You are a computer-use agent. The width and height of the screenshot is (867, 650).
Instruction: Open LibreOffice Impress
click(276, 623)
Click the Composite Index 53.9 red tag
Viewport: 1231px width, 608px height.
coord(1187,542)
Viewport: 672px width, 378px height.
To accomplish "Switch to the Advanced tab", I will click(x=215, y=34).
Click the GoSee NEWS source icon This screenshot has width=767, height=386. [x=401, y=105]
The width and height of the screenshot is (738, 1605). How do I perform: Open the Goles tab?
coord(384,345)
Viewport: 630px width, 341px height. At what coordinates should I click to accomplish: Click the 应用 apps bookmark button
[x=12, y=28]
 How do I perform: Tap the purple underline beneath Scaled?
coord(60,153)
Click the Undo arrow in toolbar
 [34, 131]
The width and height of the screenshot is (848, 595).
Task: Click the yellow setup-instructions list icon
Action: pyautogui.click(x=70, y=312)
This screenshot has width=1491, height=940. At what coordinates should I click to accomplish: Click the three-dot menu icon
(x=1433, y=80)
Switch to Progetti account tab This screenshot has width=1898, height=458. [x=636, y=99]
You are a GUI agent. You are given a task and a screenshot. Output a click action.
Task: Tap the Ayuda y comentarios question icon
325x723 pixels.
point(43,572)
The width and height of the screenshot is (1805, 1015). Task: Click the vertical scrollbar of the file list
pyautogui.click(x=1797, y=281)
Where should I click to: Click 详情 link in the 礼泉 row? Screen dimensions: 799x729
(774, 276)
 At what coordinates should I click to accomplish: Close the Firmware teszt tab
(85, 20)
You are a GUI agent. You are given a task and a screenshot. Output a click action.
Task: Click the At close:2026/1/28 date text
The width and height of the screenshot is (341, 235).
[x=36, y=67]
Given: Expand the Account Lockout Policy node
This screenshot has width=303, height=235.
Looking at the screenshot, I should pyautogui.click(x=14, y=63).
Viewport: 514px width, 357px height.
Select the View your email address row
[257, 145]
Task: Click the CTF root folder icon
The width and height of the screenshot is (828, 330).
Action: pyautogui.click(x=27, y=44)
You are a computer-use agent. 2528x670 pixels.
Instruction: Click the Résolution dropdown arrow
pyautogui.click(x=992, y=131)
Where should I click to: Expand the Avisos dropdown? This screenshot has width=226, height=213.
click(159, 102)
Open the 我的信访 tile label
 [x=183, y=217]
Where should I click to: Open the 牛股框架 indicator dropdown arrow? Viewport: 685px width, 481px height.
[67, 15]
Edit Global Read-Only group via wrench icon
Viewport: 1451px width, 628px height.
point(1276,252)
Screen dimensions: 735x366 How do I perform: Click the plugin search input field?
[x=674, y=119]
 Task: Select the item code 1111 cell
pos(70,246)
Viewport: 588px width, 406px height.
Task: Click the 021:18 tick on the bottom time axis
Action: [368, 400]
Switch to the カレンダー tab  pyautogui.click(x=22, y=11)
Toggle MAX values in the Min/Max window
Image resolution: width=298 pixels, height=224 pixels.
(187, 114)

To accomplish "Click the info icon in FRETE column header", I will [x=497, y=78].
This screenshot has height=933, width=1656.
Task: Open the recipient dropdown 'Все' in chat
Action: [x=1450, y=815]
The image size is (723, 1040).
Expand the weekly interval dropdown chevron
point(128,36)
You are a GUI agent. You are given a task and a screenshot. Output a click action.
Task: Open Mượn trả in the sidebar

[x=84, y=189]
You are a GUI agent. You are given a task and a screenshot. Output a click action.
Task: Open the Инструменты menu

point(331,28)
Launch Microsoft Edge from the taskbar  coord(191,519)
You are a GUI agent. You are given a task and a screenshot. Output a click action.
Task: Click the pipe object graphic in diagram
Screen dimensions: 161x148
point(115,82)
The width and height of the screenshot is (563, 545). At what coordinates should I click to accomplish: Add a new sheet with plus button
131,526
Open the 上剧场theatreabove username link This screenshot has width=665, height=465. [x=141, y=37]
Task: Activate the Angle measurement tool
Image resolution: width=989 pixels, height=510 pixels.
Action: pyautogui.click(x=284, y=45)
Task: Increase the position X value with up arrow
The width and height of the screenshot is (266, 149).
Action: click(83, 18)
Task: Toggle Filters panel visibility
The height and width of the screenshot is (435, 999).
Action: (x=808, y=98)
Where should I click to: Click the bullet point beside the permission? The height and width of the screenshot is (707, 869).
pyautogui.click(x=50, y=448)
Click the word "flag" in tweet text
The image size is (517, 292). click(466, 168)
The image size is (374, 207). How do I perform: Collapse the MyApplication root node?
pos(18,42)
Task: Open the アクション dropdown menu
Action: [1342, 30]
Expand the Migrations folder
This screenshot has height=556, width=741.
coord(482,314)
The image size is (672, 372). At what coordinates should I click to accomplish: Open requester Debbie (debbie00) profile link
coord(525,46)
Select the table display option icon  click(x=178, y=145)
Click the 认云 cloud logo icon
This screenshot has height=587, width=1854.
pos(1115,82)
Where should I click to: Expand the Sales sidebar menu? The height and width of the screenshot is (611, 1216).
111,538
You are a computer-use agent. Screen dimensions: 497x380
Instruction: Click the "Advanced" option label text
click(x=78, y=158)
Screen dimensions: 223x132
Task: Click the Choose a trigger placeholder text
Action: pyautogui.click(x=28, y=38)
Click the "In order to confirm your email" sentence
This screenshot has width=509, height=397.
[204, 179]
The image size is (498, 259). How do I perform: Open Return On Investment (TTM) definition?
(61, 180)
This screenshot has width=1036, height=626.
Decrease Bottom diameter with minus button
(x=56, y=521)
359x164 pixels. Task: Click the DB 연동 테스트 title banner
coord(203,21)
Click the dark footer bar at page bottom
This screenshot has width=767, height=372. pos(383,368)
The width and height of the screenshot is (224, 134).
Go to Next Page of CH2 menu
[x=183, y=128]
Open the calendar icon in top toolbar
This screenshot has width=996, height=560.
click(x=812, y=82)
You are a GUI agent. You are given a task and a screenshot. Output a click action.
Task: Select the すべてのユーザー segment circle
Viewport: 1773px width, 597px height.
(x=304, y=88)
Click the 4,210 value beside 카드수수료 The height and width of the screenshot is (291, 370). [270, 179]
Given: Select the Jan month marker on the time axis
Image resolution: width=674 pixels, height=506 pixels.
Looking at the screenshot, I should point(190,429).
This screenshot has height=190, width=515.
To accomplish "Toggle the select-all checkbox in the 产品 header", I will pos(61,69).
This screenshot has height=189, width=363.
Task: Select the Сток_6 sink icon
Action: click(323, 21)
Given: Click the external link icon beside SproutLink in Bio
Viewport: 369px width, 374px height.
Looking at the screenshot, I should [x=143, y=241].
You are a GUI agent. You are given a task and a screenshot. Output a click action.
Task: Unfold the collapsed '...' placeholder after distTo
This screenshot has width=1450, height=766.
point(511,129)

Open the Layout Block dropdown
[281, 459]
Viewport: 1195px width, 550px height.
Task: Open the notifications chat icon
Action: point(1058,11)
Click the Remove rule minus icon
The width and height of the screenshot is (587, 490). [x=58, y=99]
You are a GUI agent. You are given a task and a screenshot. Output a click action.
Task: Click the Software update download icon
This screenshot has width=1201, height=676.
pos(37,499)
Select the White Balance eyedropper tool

**Task to carry out**
Each entry is to be given again, exactly as it stands.

**Response to this exercise**
You are a computer-use agent. The width and height of the screenshot is (867, 650).
Instruction: Open LibreOffice Impress
click(276, 623)
Click the Composite Index 53.9 red tag
Viewport: 1231px width, 608px height.
coord(1187,542)
Viewport: 672px width, 378px height.
To accomplish "Switch to the Advanced tab", I will click(x=215, y=34).
Click the GoSee NEWS source icon This screenshot has width=767, height=386. [x=401, y=105]
The width and height of the screenshot is (738, 1605). How do I perform: Open the Goles tab?
coord(384,345)
Viewport: 630px width, 341px height. At what coordinates should I click to accomplish: Click the 应用 apps bookmark button
[x=12, y=28]
 How do I perform: Tap the purple underline beneath Scaled?
coord(60,153)
Click the Undo arrow in toolbar
 [34, 131]
The width and height of the screenshot is (848, 595).
Task: Click the yellow setup-instructions list icon
Action: pyautogui.click(x=70, y=312)
This screenshot has width=1491, height=940. At what coordinates should I click to accomplish: Click the three-dot menu icon
(x=1433, y=80)
Switch to Progetti account tab This screenshot has width=1898, height=458. [x=636, y=99]
You are a GUI agent. You are given a task and a screenshot. Output a click action.
Task: Tap the Ayuda y comentarios question icon
325x723 pixels.
point(43,572)
The width and height of the screenshot is (1805, 1015). Task: Click the vertical scrollbar of the file list
pyautogui.click(x=1797, y=281)
Where should I click to: Click 详情 link in the 礼泉 row? Screen dimensions: 799x729
(774, 276)
 At what coordinates should I click to accomplish: Close the Firmware teszt tab
(85, 20)
You are a GUI agent. You are given a task and a screenshot. Output a click action.
Task: Click the At close:2026/1/28 date text
The width and height of the screenshot is (341, 235).
[x=36, y=67]
Given: Expand the Account Lockout Policy node
This screenshot has width=303, height=235.
Looking at the screenshot, I should pyautogui.click(x=14, y=63).
Viewport: 514px width, 357px height.
Select the View your email address row
[257, 145]
Task: Click the CTF root folder icon
The width and height of the screenshot is (828, 330).
Action: pyautogui.click(x=27, y=44)
You are a computer-use agent. 2528x670 pixels.
Instruction: Click the Résolution dropdown arrow
pyautogui.click(x=992, y=131)
Where should I click to: Expand the Avisos dropdown? This screenshot has width=226, height=213.
click(159, 102)
Open the 我的信访 tile label
 [x=183, y=217]
Where should I click to: Open the 牛股框架 indicator dropdown arrow? Viewport: 685px width, 481px height.
[67, 15]
Edit Global Read-Only group via wrench icon
Viewport: 1451px width, 628px height.
point(1276,252)
Screen dimensions: 735x366 How do I perform: Click the plugin search input field?
[x=674, y=119]
 Task: Select the item code 1111 cell
pos(70,246)
Viewport: 588px width, 406px height.
Task: Click the 021:18 tick on the bottom time axis
Action: [368, 400]
Switch to the カレンダー tab  pyautogui.click(x=22, y=11)
Toggle MAX values in the Min/Max window
Image resolution: width=298 pixels, height=224 pixels.
(187, 114)

To accomplish "Click the info icon in FRETE column header", I will [x=497, y=78].
This screenshot has height=933, width=1656.
Task: Open the recipient dropdown 'Все' in chat
Action: [x=1450, y=815]
The image size is (723, 1040).
Expand the weekly interval dropdown chevron
point(128,36)
You are a GUI agent. You are given a task and a screenshot. Output a click action.
Task: Open Mượn trả in the sidebar

[x=84, y=189]
You are a GUI agent. You are given a task and a screenshot. Output a click action.
Task: Open the Инструменты menu

point(331,28)
Launch Microsoft Edge from the taskbar  coord(191,519)
You are a GUI agent. You are given a task and a screenshot. Output a click action.
Task: Click the pipe object graphic in diagram
Screen dimensions: 161x148
point(115,82)
The width and height of the screenshot is (563, 545). At what coordinates should I click to accomplish: Add a new sheet with plus button
131,526
Open the 上剧场theatreabove username link This screenshot has width=665, height=465. [x=141, y=37]
Task: Activate the Angle measurement tool
Image resolution: width=989 pixels, height=510 pixels.
Action: pyautogui.click(x=284, y=45)
Task: Increase the position X value with up arrow
The width and height of the screenshot is (266, 149).
Action: click(83, 18)
Task: Toggle Filters panel visibility
The height and width of the screenshot is (435, 999).
Action: (x=808, y=98)
Where should I click to: Click the bullet point beside the permission? The height and width of the screenshot is (707, 869).
pyautogui.click(x=50, y=448)
Click the word "flag" in tweet text
The image size is (517, 292). click(466, 168)
The image size is (374, 207). How do I perform: Collapse the MyApplication root node?
pos(18,42)
Task: Open the アクション dropdown menu
Action: [1342, 30]
Expand the Migrations folder
This screenshot has height=556, width=741.
coord(482,314)
The image size is (672, 372). At what coordinates should I click to accomplish: Open requester Debbie (debbie00) profile link
coord(525,46)
Select the table display option icon  click(x=178, y=145)
Click the 认云 cloud logo icon
This screenshot has height=587, width=1854.
pos(1115,82)
Where should I click to: Expand the Sales sidebar menu? The height and width of the screenshot is (611, 1216).
111,538
You are a computer-use agent. Screen dimensions: 497x380
Instruction: Click the "Advanced" option label text
click(x=78, y=158)
Screen dimensions: 223x132
Task: Click the Choose a trigger placeholder text
Action: pyautogui.click(x=28, y=38)
Click the "In order to confirm your email" sentence
This screenshot has width=509, height=397.
[204, 179]
The image size is (498, 259). How do I perform: Open Return On Investment (TTM) definition?
(61, 180)
This screenshot has width=1036, height=626.
Decrease Bottom diameter with minus button
(x=56, y=521)
359x164 pixels. Task: Click the DB 연동 테스트 title banner
coord(203,21)
Click the dark footer bar at page bottom
This screenshot has width=767, height=372. pos(383,368)
The width and height of the screenshot is (224, 134).
Go to Next Page of CH2 menu
[x=183, y=128]
Open the calendar icon in top toolbar
This screenshot has width=996, height=560.
click(x=812, y=82)
You are a GUI agent. You are given a task and a screenshot. Output a click action.
Task: Select the すべてのユーザー segment circle
Viewport: 1773px width, 597px height.
(x=304, y=88)
Click the 4,210 value beside 카드수수료 The height and width of the screenshot is (291, 370). [270, 179]
Given: Select the Jan month marker on the time axis
Image resolution: width=674 pixels, height=506 pixels.
Looking at the screenshot, I should point(190,429).
This screenshot has height=190, width=515.
To accomplish "Toggle the select-all checkbox in the 产品 header", I will pos(61,69).
This screenshot has height=189, width=363.
Task: Select the Сток_6 sink icon
Action: click(323, 21)
Given: Click the external link icon beside SproutLink in Bio
Viewport: 369px width, 374px height.
Looking at the screenshot, I should [x=143, y=241].
You are a GUI agent. You are given a task and a screenshot. Output a click action.
Task: Unfold the collapsed '...' placeholder after distTo
This screenshot has width=1450, height=766.
point(511,129)

Open the Layout Block dropdown
[281, 459]
Viewport: 1195px width, 550px height.
Task: Open the notifications chat icon
Action: point(1058,11)
Click the Remove rule minus icon
The width and height of the screenshot is (587, 490). [x=58, y=99]
You are a GUI agent. You are given a task and a screenshot. Output a click action.
Task: Click the Software update download icon
This screenshot has width=1201, height=676.
pos(37,499)
Select the White Balance eyedropper tool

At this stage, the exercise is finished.